» What the task asks: Return exactly, and only, the lines from the line containing "480x360 pixels." through the final line of the records below, both included.

» Task input:
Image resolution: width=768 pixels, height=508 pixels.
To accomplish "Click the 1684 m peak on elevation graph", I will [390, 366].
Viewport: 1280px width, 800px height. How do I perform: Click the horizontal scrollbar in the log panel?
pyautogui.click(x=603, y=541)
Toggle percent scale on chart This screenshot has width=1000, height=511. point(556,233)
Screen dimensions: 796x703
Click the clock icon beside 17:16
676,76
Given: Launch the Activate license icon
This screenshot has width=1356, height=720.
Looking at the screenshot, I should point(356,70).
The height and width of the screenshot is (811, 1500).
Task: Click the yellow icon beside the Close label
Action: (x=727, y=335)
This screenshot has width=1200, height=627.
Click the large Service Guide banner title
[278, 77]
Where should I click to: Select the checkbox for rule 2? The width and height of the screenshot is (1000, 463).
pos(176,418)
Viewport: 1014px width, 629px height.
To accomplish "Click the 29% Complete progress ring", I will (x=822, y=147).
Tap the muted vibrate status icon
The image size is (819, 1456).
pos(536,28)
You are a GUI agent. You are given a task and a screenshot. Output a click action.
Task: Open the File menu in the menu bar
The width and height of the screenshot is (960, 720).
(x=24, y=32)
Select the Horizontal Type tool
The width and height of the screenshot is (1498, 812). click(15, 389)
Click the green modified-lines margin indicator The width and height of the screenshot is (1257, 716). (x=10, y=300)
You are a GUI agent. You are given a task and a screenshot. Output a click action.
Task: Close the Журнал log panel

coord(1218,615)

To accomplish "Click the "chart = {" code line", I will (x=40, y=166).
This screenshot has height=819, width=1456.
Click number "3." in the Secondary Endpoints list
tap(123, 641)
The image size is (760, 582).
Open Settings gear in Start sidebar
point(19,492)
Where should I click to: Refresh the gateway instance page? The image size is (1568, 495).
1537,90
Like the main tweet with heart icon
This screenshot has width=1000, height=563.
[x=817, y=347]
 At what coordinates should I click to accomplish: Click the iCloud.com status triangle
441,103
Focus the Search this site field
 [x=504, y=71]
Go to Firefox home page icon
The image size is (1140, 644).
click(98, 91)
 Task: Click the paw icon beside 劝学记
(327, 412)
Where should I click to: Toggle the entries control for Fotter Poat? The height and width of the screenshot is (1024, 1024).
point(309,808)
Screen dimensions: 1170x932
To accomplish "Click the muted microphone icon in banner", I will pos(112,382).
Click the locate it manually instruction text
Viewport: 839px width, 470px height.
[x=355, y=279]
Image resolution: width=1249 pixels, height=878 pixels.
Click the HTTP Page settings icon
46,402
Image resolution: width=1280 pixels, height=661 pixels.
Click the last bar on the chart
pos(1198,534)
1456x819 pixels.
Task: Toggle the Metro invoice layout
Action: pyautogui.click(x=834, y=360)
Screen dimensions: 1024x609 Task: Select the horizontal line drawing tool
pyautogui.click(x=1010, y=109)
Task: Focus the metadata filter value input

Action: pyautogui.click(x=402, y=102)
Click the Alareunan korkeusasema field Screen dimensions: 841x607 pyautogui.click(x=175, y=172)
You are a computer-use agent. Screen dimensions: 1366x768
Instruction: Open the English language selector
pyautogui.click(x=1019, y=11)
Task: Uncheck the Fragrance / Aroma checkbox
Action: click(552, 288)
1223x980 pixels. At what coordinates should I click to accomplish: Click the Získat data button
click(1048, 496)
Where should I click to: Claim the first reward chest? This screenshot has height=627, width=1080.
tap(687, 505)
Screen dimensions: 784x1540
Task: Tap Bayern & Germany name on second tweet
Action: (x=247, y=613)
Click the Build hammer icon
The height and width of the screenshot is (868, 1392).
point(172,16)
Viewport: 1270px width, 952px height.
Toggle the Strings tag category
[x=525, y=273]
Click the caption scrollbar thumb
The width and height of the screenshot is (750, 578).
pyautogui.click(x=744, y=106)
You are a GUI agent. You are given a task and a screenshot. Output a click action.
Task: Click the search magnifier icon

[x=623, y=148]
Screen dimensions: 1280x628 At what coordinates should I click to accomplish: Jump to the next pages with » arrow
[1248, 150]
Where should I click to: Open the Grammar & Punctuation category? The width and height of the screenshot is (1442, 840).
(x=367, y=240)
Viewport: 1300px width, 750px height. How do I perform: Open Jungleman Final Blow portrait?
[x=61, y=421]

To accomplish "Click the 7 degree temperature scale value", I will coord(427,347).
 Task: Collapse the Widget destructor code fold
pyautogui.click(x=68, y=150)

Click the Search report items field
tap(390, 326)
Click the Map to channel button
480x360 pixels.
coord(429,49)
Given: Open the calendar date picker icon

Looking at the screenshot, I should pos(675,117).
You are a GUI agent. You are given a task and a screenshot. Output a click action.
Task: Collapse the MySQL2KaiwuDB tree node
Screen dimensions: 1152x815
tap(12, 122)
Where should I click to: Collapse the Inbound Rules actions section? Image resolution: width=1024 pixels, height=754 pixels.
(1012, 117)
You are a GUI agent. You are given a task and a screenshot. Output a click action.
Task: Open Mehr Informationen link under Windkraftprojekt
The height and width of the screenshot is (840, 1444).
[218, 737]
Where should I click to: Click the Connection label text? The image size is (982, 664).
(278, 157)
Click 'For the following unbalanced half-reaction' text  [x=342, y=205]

» Response area:
480x360 pixels.
coord(429,49)
Given: Open the calendar date picker icon

Looking at the screenshot, I should pos(675,117).
You are a GUI agent. You are given a task and a screenshot. Output a click action.
Task: Collapse the MySQL2KaiwuDB tree node
Screen dimensions: 1152x815
tap(12, 122)
Where should I click to: Collapse the Inbound Rules actions section? Image resolution: width=1024 pixels, height=754 pixels.
(1012, 117)
You are a GUI agent. You are given a task and a screenshot. Output a click action.
Task: Open Mehr Informationen link under Windkraftprojekt
The height and width of the screenshot is (840, 1444).
[218, 737]
Where should I click to: Click the Connection label text? The image size is (982, 664).
(278, 157)
Click 'For the following unbalanced half-reaction' text  [x=342, y=205]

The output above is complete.